Carcinoma ; Squamous Cell; Pancreas; Pancreatic Neoplasms; Surgery


CT Computed tomography; FNA Fine needle aspiration; SCC Squamous cell carcinoma


Pancreatic cancer is one of the leading causes of cancerrelated death in most Western countries. Adenocarcinoma is the most common subtype. Primary squamous cell carcinoma (SCC) is much rarer, with an incidence rate of 0.2%–4% [1, 2]. Squamous cells do not naturally exist in the pancreas. Squamous metaplasia of ductal columnar cells has been observed in chronic pancreatitis [3] and in 9%–64% of cases examined at autopsy [4]. Despite this high frequency, transformation to SCC is rare. Diagnosis of primary pancreatic SCC is made only after excluding other neoplastic lesions of the pancreas that contain squamous epithelial components, adenosquamous carcinoma, or metastatic disease [3]. No optimal treatment has been validated. We present a case of primary SCC in an elderly female with abnormal liver function tests and acute onset of painless jaundice.


A seventy-two-year-old woman with a medical history of arthrosis was admitted to our institution with jaundice. Laboratory testing indicated elevated transaminase levels (Alanine aminotransferase (ALT): 83 UI/L; Aspartate Aminotransferase (AST): 206 UI/L) and an elevated total bilirubin level (206 μmol/L). The carcinoembryonic antigen level was normal, and the cancer antigen 19-9 level was slightly elevated (51 U/mL). The patient received an abdominal ultrasound and chest plus abdominal Computed Tomography (CT), which revealed a mass in the head of the pancreas measuring 2.2×1.7 cm with biliary and pancreatic ductal dilatation (Figure 1a). Positron Emission Tomography (PET)–CT was used to investigate the origin of this mass, which revealed a unique pancreatic mass with a standardized uptake value of 12.5 (Figure 1b).
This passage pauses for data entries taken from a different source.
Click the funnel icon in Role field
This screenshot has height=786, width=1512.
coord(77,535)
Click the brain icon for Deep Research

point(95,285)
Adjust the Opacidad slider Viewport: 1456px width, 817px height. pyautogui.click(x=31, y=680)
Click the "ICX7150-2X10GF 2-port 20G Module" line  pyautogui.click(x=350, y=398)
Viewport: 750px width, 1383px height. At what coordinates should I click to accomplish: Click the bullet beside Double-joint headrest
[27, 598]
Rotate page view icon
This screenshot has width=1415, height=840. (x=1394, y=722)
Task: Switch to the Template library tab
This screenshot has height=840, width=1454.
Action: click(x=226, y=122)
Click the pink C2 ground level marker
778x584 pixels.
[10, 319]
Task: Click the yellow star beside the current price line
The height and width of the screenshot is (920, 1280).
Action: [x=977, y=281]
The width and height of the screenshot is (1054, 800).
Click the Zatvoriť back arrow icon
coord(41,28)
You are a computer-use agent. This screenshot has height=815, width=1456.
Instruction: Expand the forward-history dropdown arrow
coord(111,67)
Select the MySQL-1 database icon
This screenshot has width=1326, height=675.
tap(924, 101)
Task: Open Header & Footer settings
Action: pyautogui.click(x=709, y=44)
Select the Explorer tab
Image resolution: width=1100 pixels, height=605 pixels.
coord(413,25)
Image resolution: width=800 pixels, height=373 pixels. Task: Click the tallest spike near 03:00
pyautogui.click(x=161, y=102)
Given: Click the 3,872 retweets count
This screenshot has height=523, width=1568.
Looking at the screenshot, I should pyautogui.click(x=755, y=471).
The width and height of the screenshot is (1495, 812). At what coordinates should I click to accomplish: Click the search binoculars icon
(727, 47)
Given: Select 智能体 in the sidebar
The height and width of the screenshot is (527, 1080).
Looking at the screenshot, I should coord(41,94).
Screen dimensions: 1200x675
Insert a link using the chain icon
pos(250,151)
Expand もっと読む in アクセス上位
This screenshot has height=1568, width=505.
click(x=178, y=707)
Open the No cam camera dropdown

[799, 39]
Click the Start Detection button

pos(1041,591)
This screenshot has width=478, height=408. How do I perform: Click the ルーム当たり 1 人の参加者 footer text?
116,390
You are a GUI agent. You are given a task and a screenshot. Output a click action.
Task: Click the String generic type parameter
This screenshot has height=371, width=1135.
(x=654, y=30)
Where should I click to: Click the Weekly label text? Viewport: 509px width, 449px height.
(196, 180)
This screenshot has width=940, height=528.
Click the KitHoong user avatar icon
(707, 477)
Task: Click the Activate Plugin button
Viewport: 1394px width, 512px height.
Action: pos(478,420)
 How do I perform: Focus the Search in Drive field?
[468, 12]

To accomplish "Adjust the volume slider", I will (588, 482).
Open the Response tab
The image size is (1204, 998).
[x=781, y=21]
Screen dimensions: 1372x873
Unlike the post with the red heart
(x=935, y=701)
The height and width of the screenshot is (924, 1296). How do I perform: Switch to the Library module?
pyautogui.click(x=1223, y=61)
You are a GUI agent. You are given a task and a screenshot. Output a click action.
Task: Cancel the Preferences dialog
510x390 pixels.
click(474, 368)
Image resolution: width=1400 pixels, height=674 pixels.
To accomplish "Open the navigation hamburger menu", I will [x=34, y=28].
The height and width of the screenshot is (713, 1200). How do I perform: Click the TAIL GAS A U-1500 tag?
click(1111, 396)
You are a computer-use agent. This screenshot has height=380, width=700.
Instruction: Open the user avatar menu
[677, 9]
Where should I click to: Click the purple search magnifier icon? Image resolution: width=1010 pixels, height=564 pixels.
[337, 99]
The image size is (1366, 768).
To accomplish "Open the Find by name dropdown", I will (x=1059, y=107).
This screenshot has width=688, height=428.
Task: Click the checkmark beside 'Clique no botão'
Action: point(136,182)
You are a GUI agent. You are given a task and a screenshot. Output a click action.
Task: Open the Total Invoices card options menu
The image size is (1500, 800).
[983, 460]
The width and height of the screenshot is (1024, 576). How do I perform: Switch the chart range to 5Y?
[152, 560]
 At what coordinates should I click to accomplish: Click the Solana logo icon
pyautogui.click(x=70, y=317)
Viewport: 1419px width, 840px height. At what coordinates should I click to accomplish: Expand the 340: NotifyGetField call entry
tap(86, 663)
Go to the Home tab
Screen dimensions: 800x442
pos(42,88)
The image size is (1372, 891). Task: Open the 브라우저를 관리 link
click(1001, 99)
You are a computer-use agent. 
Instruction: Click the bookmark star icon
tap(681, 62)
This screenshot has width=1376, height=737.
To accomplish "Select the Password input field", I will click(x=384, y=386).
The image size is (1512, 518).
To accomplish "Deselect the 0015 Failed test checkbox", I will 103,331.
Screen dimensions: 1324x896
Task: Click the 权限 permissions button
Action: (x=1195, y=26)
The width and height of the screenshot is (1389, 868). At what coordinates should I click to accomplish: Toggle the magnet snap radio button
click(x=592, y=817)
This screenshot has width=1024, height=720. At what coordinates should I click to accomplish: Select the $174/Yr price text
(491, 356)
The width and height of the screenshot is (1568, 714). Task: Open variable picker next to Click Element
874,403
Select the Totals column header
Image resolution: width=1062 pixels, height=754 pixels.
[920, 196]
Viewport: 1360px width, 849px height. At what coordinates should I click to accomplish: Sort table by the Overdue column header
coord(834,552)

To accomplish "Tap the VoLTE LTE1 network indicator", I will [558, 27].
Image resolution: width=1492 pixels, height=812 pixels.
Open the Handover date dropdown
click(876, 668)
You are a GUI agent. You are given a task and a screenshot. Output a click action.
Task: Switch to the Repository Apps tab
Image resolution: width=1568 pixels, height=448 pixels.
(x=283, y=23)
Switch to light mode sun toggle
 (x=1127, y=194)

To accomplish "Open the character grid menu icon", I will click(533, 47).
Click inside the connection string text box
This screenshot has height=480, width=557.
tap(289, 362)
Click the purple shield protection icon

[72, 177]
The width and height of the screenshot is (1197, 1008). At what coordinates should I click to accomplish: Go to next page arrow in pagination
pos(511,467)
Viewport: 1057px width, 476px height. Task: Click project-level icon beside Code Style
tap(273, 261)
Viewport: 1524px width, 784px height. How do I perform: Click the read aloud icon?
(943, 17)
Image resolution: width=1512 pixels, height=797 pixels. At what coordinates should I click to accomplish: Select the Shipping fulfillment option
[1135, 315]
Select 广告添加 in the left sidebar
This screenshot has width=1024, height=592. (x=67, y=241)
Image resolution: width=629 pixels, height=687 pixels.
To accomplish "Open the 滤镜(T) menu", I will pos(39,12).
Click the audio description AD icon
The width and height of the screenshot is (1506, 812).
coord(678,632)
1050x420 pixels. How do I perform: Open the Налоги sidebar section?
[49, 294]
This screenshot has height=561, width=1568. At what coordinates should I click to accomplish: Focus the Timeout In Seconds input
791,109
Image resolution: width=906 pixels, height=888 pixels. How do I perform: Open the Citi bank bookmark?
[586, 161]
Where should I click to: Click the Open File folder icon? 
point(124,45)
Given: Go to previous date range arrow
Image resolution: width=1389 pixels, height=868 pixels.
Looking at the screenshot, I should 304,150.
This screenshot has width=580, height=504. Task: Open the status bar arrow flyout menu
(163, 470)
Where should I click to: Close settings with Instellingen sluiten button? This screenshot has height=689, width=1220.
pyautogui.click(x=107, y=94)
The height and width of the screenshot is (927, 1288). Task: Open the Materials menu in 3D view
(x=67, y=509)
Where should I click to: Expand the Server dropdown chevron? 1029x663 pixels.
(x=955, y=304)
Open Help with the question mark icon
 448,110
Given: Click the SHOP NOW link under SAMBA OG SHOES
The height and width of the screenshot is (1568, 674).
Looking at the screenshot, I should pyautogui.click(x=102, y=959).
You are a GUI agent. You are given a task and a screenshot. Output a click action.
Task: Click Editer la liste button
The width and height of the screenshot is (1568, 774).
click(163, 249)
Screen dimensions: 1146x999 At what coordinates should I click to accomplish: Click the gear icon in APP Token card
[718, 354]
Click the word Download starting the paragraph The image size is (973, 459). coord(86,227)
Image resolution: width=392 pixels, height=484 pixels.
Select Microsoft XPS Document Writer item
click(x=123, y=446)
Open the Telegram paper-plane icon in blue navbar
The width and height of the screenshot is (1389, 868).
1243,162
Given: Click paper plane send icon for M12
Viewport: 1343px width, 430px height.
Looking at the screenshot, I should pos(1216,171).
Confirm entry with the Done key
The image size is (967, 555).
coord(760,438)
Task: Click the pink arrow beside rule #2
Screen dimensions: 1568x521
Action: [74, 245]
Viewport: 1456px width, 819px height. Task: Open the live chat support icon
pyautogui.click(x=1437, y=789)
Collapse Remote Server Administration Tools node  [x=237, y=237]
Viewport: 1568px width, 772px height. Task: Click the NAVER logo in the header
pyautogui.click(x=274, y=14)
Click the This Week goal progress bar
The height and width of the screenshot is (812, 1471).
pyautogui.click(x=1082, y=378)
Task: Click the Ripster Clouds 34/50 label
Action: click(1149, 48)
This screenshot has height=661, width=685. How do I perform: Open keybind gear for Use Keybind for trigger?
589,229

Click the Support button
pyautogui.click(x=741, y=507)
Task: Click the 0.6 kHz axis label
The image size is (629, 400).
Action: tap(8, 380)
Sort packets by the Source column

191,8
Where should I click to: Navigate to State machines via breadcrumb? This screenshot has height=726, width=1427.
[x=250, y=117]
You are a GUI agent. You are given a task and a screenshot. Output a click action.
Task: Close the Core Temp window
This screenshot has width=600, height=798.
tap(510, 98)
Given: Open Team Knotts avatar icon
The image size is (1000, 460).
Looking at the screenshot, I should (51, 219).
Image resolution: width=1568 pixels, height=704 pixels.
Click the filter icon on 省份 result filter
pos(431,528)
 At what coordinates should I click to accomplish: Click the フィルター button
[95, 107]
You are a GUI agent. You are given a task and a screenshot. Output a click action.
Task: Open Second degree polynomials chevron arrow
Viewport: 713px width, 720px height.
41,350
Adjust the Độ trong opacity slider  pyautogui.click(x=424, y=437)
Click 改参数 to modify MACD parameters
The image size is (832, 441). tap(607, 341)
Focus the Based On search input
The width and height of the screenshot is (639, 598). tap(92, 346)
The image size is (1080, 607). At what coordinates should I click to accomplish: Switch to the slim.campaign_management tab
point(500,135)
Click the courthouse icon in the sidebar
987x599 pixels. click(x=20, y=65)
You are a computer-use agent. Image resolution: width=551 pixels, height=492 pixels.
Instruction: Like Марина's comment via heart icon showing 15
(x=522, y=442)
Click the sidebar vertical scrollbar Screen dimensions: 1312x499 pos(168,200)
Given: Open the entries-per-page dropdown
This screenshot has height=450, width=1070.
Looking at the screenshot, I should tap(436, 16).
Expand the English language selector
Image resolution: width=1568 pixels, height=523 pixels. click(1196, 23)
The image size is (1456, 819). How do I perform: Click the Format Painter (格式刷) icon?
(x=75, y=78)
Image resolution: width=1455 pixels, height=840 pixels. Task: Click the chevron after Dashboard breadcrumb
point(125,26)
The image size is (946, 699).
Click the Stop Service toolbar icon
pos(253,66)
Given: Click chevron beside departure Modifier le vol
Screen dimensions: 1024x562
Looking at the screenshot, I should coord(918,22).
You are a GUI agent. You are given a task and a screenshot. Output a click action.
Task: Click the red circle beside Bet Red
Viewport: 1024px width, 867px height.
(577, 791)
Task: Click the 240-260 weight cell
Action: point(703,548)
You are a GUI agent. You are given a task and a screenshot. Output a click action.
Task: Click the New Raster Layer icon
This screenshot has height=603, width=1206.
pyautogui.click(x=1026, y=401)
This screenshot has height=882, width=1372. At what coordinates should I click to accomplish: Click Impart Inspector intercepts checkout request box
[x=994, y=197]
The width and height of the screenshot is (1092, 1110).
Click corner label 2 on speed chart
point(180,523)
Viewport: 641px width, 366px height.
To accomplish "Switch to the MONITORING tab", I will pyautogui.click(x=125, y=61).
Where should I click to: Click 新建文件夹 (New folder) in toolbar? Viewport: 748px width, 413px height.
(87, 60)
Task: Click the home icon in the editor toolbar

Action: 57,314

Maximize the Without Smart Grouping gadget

Endoscopic ultrasound-guided Fine Needle Aspiration (FNA) was performed. The histopathology of the biopsy was consistent with SCC. The workup for identifying an alternative primary tumor was negative, including the gynecological, dermatological, “ear, nose, throat” exams, and endoscopic evaluation of the upper and lower gastrointestinal tracts. A diagnosis of primary SCC of the pancreas was made. Based on the patient’s age, performance status, and the non-metastatic tumor stage, curative therapy was rapidly implemented. The patient received a cephalic duodenopancreatectomy and transverse colectomy. The definitive histology confirmed the diagnosis of primary pancreatic SCC with perineural neoplastic invasion (Figures 1c and d). Based on the tumor–node– metastasis–resection classification, the tumor was diagnosed as T2N0M0R0. Subsequent to surgery, the patient received chemotherapy using gemcitabine (six cycles). The patient is currently in complete remission after a follow-up interval of 26 months. The nature and objectives of the study were explained to the patient, and informed consent was formally obtained. No reference to the patient’s identity was made at any stage during data analysis or in the report.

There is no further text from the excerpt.